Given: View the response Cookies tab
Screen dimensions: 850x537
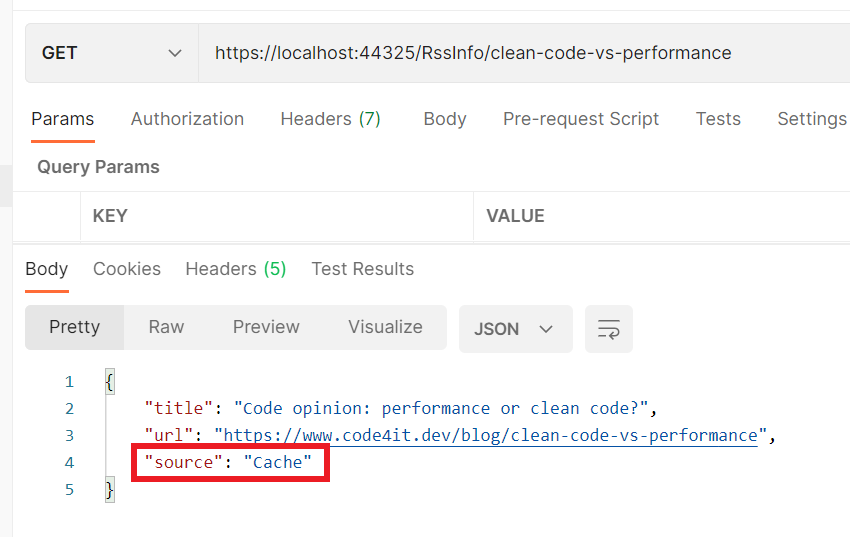Looking at the screenshot, I should point(127,269).
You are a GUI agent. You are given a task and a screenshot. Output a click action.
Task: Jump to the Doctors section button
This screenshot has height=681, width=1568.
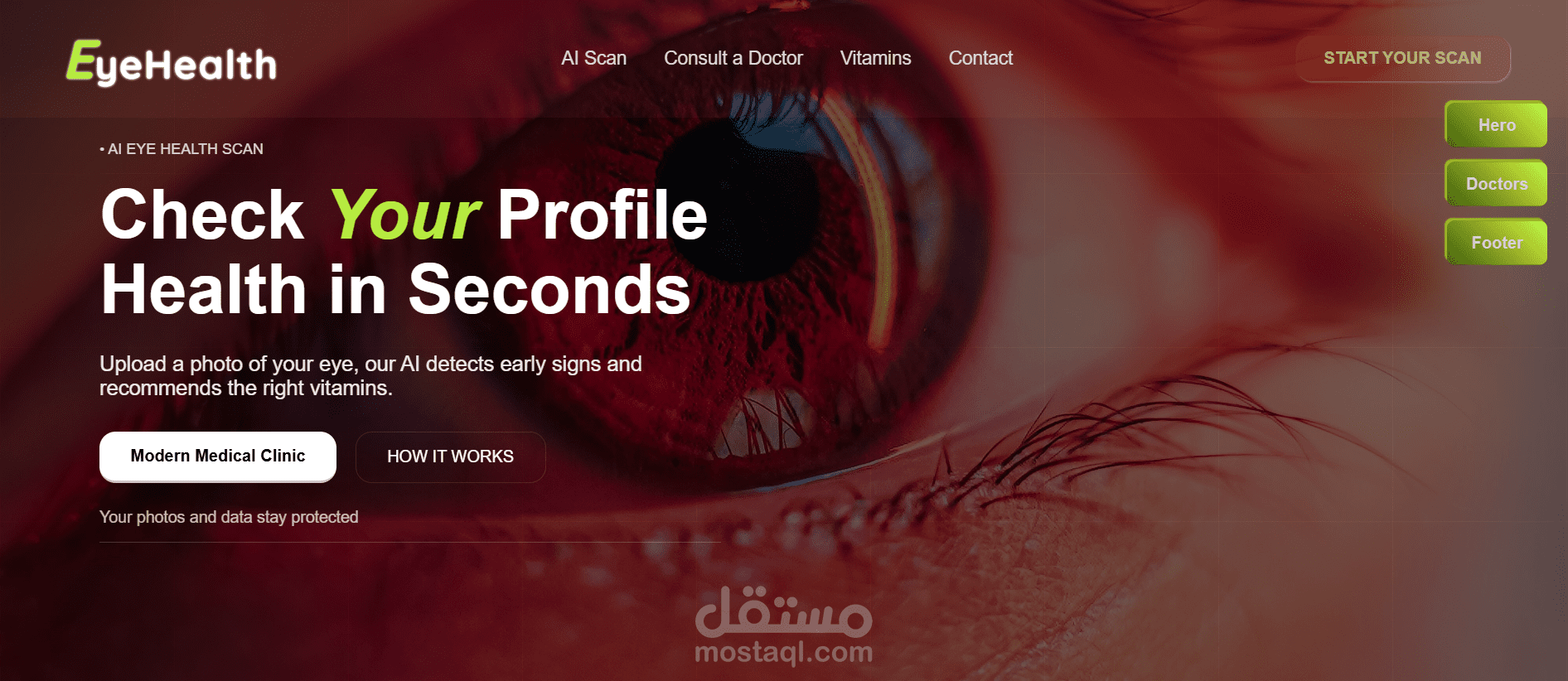click(1496, 183)
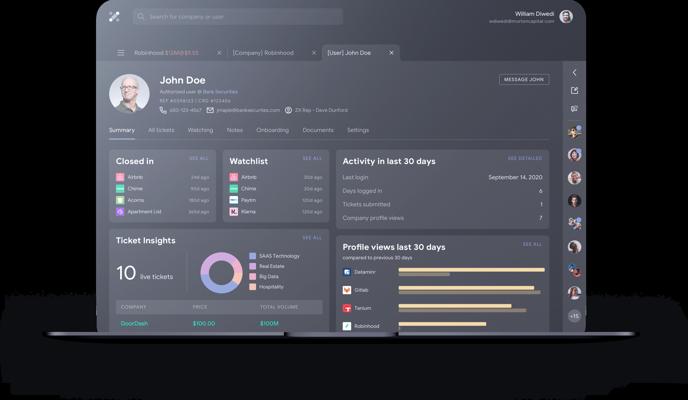Open the hamburger menu beside the tabs
Viewport: 688px width, 400px height.
121,53
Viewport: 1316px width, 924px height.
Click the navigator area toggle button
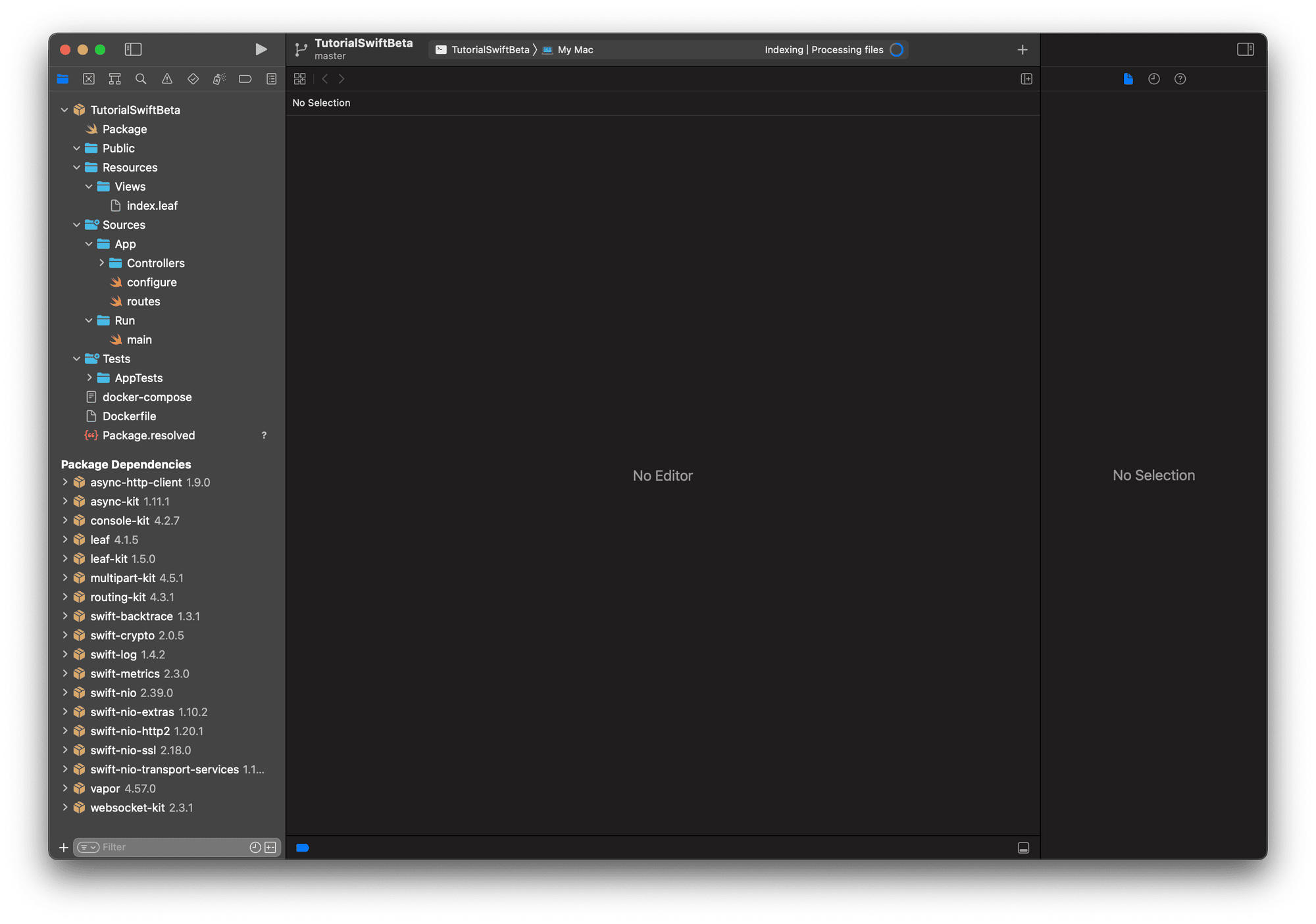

EXERCISE INSTRUCTIONS
Drop the pictures; repeat the listing above exactly.

ANSWER TO THIS EXERCISE
Given: View the response Cookies tab
Screen dimensions: 850x537
Looking at the screenshot, I should point(127,269).
You are a GUI agent. You are given a task and a screenshot. Output a click action.
Task: Jump to the Doctors section button
This screenshot has height=681, width=1568.
click(1496, 183)
Open the hamburger menu beside the tabs
Viewport: 688px width, 400px height.
121,53
Viewport: 1316px width, 924px height.
Click the navigator area toggle button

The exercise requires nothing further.